Specifically, a review action may cause the underlying transaction
to be held, until the merchant 102 (or the admin 114) is able to
review and permit the transaction to proceed. By such an action, a
message including various details of the transaction may be
transmitted to the merchant 102, and particularly to the admin 114,
requesting/requiring the merchant 102 to make a decision on whether
or not to permit the transaction to proceed. An authenticate action
may cause the sales platform 124 (or other communication medium
with the consumer 118) to facilitate an authentication process with
the consumer 118, prior to permitting the underlying transaction to
proceed.
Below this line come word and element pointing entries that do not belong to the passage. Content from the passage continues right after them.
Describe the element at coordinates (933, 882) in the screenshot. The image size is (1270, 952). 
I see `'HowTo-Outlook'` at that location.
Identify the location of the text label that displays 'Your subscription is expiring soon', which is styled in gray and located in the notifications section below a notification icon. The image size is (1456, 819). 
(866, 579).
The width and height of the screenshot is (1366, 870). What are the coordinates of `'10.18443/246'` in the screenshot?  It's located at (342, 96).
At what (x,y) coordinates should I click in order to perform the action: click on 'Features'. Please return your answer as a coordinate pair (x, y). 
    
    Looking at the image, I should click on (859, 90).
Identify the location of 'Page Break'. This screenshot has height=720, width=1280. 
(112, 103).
Such authentication process may include authentication by
a biometric (e.g., fingerprint, facial recognition, etc.) of the
consumer 118, or otherwise (e.g., PIN, security question, etc.)
etc. A decline action may simply include the sales platform 124, or
another part involved in the underlying transaction, declining the
transaction.
[0043] In response to the interface 500, the admin 114 selects a
prescribed action from the options at 502. In turn, and as shown in
the method 300 of FIG. 3, the engine 122 receives the selection of
the prescribed action, at 302. The admin 114 then selects a fraud
prevention rule from the interface 500, to implement in connection
with the selected action, and the engine 122 receives the selection
of the fraud prevention rule, at 304. The selection may indicate
one or more of a variety of rules, both generic and specific,
including, for example, basic fraud prevention rules 504 (i.e.,
automatic rules), amount-based rules 508, frequency-based rules
510, location-based rules 512, and security-based rules 514.
Selecting includes, for example, selecting from a number of options
or further, in some embodiments, entering or otherwise inputting of
a particular fraud prevention rule (i.e., not limited to choosing
among predefined ruled, actions, or criteria). The admin 114 then
provides the criteria for the particular rule(s) selected (if
necessary) (e.g., a dollar amount, a transaction count, a region,
etc.). In turn, as shown in FIG. 3, the engine 122 receives the
criteria, at 306.
[0044] With reference to the exemplary rules 504, 508-514 in the
interface 500 of FIG. 5, the "Basic Protection" rule 504 may be
selected, with the criteria being set to either "Medium" or "High"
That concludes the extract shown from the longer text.